L'episodio risale a venerdì sera. Quattro giovani – due ragazze e un ragazzo di Sorbolo e un ragazzo di Boretto, la più giovane 17 anni e il più grande 23 – avevano deciso di passare un pomeriggio a Parma, passeggiando per le vie del centro. Gli ultimi scampoli di quella giornata insieme li hanno voluti trascorrere all'ombra di uno degli angoli più suggestivi della città, i Giardini di San Paolo. Quando sono entrati forse non hanno nemmeno fatto caso se vi fossero indicati o meno gli orari di apertura, ma anche se avessero avuto questa accortezza, non avrebbero avuto risposta ai loro interrogativi, visto che di cartelli che indichino quando il parco apre e quando chiude non ce n'è proprio traccia. E visto che siamo ancora in estate, devono avere confidato che i Giardini sarebbero sicuramente rimasti aperti fino a che non se ne fossero andati. E così hanno deciso di rimanere lì fino all'ora di andare in stazione per prendere il treno, che sarebbe partito poco prima delle 21 per riportarli rispettivamente a Sorbolo e a Boretto.

Ma quando intorno alle 20.30 hanno deciso di uscire dal parco, hanno avuto la brutta sorpresa di scoprire di essere rimasti chiusi dentro. Tutti e tre gli ingressi (quello principale su via Melloni e gli altri due su borgo Giordani) erano infatti già chiusi. «Non volevamo perdere il treno – spiega il più grande dei quattro, un sorbolese di 23 anni – e quindi non c'era il tempo per chiamare i vigili urbani o i vigili del fuoco. Così abbiamo deciso di scavalcare uno dei cancelli dell'ingresso di borgo Giordani. Prima abbiamo saltato io e il mio amico, poi le due ragazze». Quando però è arrivato il turno della 17enne, una volta in cima, ha perso l'equilibrio ed è caduta malamente sull'asfalto da un'altezza di circa due metri e mezzo, battendo violentemente la faccia e l'addome. «Abbiamo subito capito che si era fatta molto male e abbiamo chiamato il 118», spiega l'amico. Sul posto è arrivata un'ambulanza, che ha trasportato la giovane al pronto soccorso, dove le sono stati diagnosticati il setto nasale fratturato, due denti saltati, un polso slogato e un trauma addominale. Dall'ospedale la ragazza è uscita solo ieri mattina.

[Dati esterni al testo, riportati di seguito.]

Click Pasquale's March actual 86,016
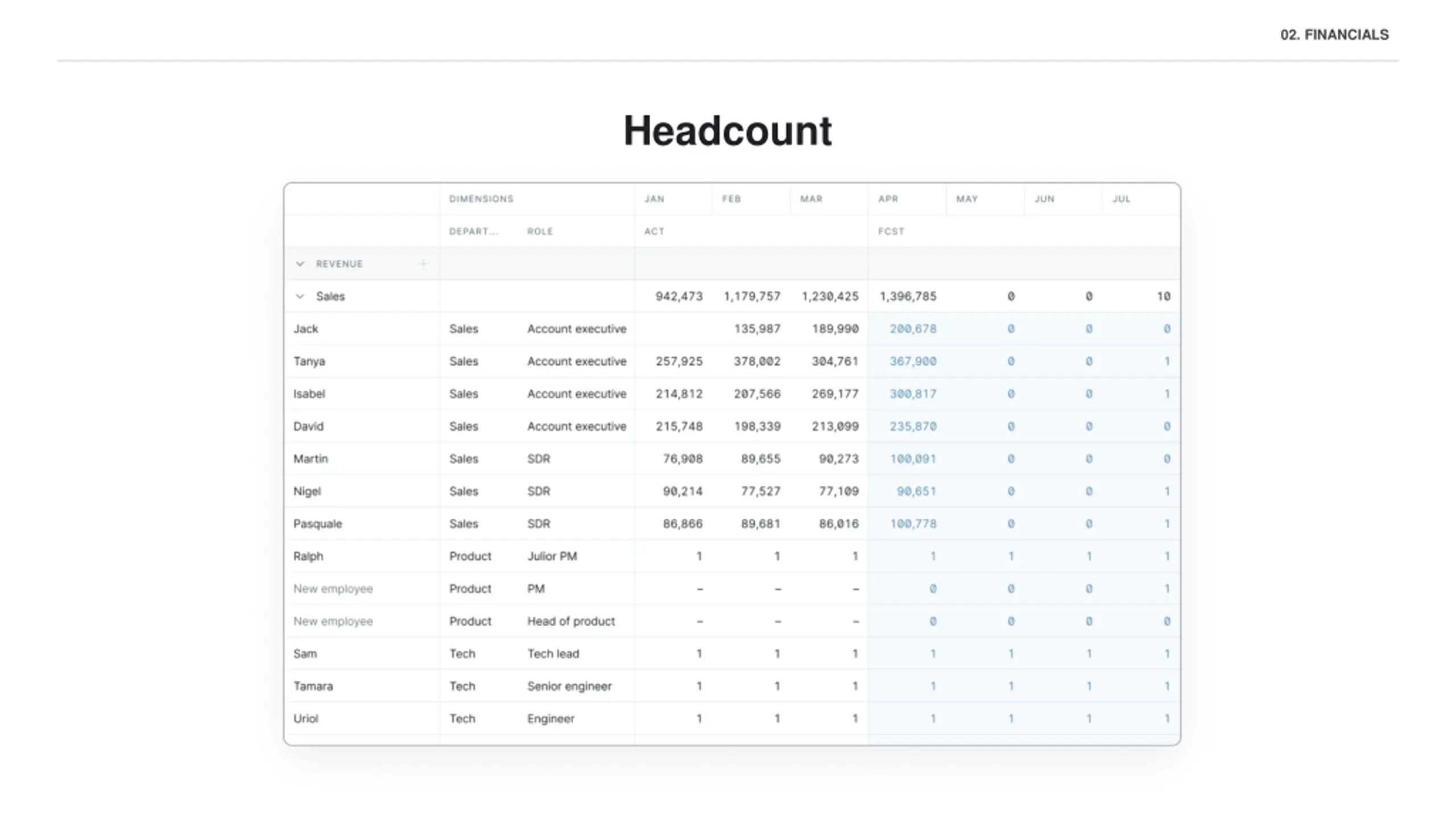Screen dimensions: 1456x819 [x=838, y=524]
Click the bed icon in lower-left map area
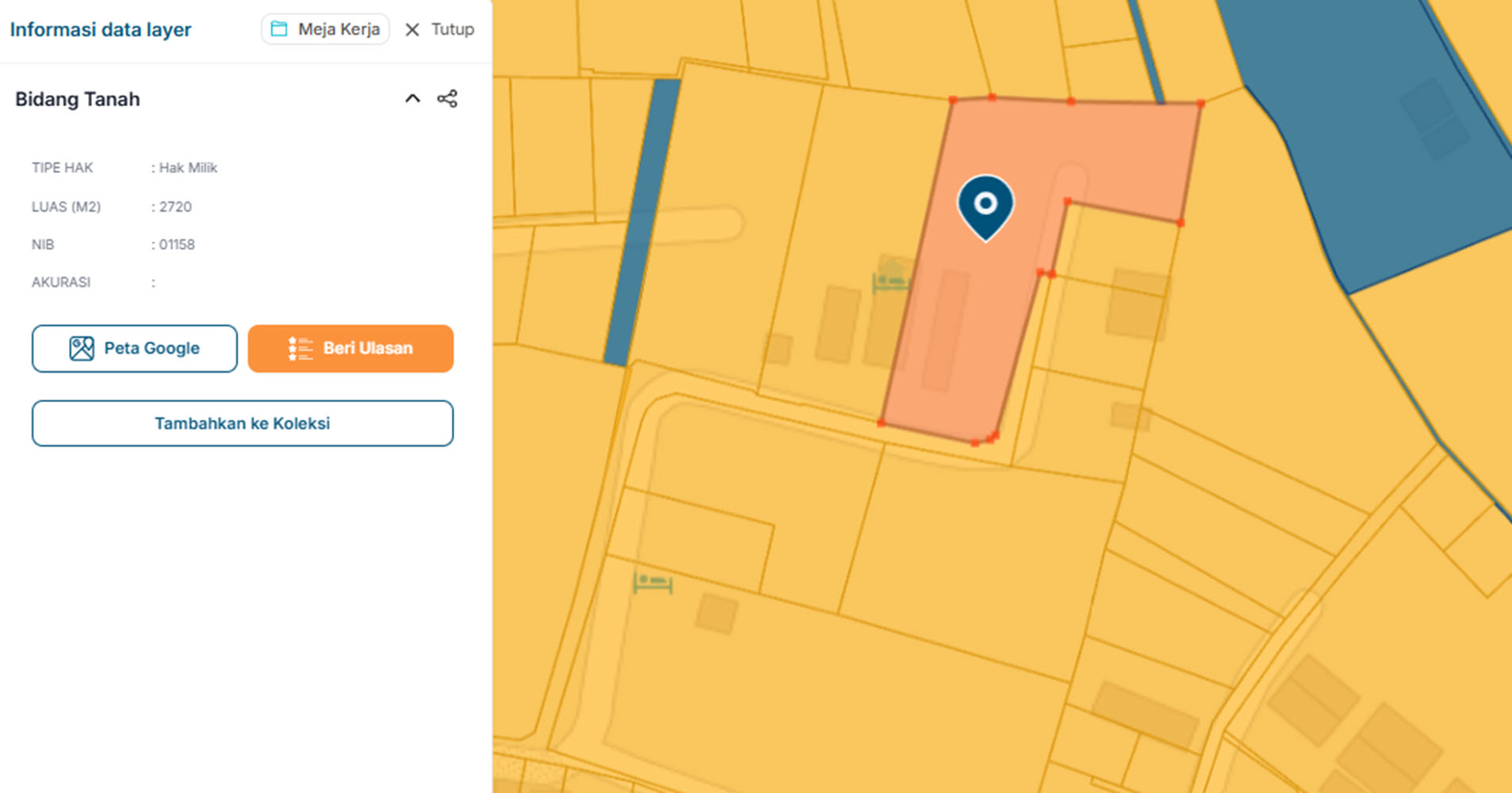This screenshot has height=793, width=1512. coord(653,583)
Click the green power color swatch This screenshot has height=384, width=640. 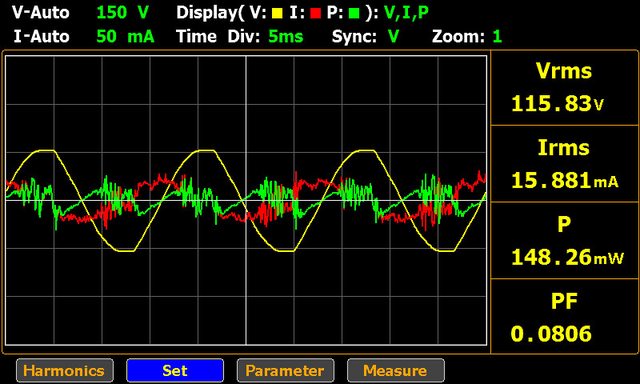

Resta il fatto che quattro giovani sono rimasti chiusi in un parco pubblico del Comune – nemmeno di dimensioni enormi – dopo che qualcuno l'ha chiuso senza evidentemente verificare se all'interno fosse rimasto qualcuno. E poi l'assenza di cartelli con gli orari: tutto quello che c'è, su via Melloni, sono gli orari in cui è aperto il Museo dei burattini, ma di informazioni sui Giardini di San Paolo neanche l'ombra. Dalla parte di borgo Giordani, invece, solo un cartello con scritta un'informazione perfettamente inutile, ovvero «ingresso da via Melloni», una vecchia indicazione risalente al periodo in cui gli ingressi di borgo Giordani non erano utilizzabili. Per sapere a che ora apre e a che ora chiude è necessario andare su internet, dove su una pagina del sito turismo.comune.parma.it si apprende che il parco è aperto tutti i giorni dalle 8 alle 20.